拡張工事中の道沿いの住宅に開かれた『むっちといぶきのコッペパン』では、揚げ立てのあげパンを頬張る。
「都内に出なくても買い物に困らない。大きなターミナル駅で交通の便もいい。大宮は都会感とのどかさのコントラストのある街です」と店主の藤田光一さんは言う。

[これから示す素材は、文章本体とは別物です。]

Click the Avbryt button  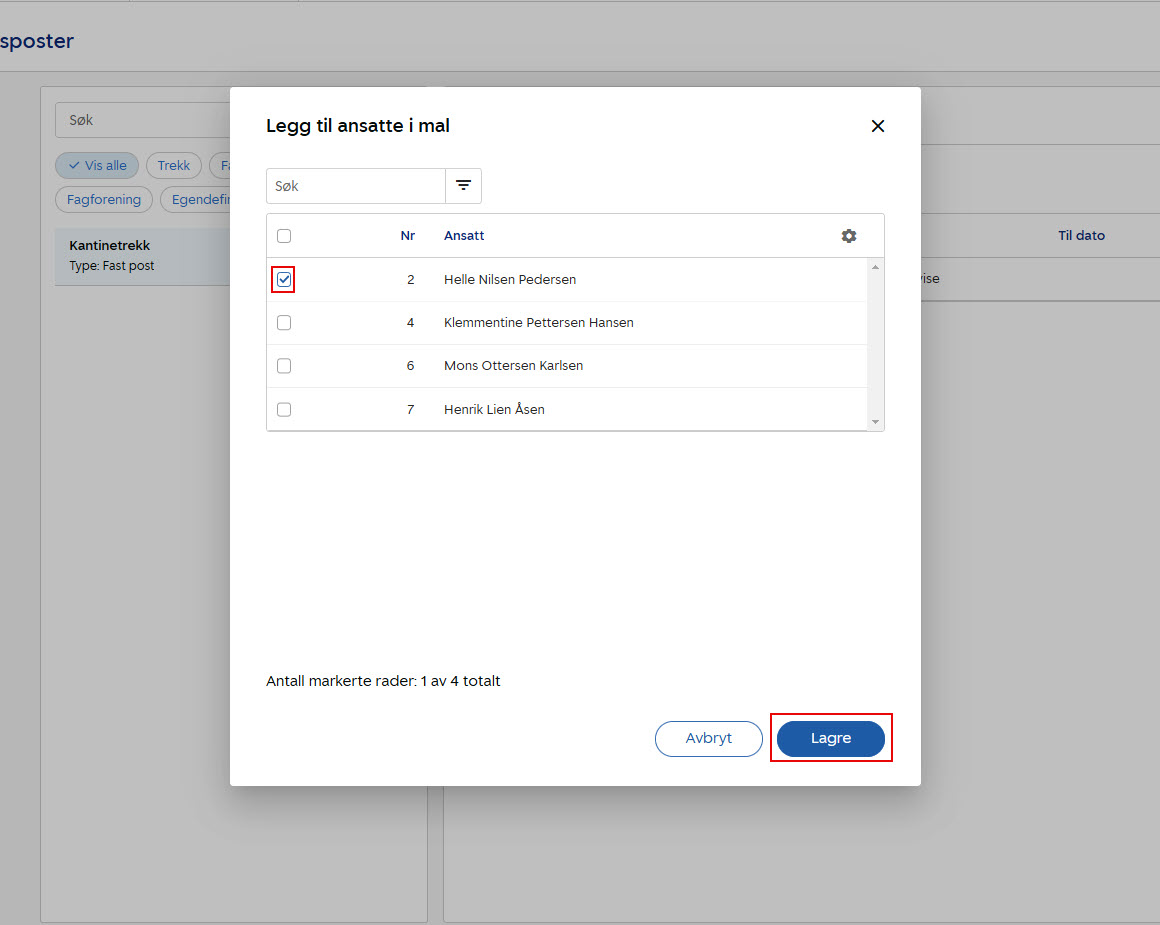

「氷川神社があるし周りには遺跡もたくさん!」と、『HUMANITIESCAFE fudoki』の吉原啓さんは研究者目線で街の魅力を教えてくれる。
鉄道の発展までは何もなかった街だけど
スクラッチタイルの瀟洒(しょうしゃ)な建物を曳家(ひきや)で残した『大宮製油』では社長・逸見裕一さんから昔話を聞く。ご先祖は幕末に岩槻城で職を失い、曾祖父が油のしぼり方を習得して大宮で創業したとか。「大宮は雑多な街。商売になれば何でもやる!って人が集まってできた街だと思います」。なんとたくましい。そうだ、大宮は鉄道で発展するまで何もなかったと『大西屋』でも聞いたっけ。「国鉄の土地があったから大きな駅になったけど、鉄道は浦和の後発なんですよ」なんて地元っ子の常連さんはからっと言うけれど、そこには愛が見え隠れ。
「何もない」から、県最大規模の商業地へ。これが街のダイナミズム。だから大宮よ、これからも雑多であれ!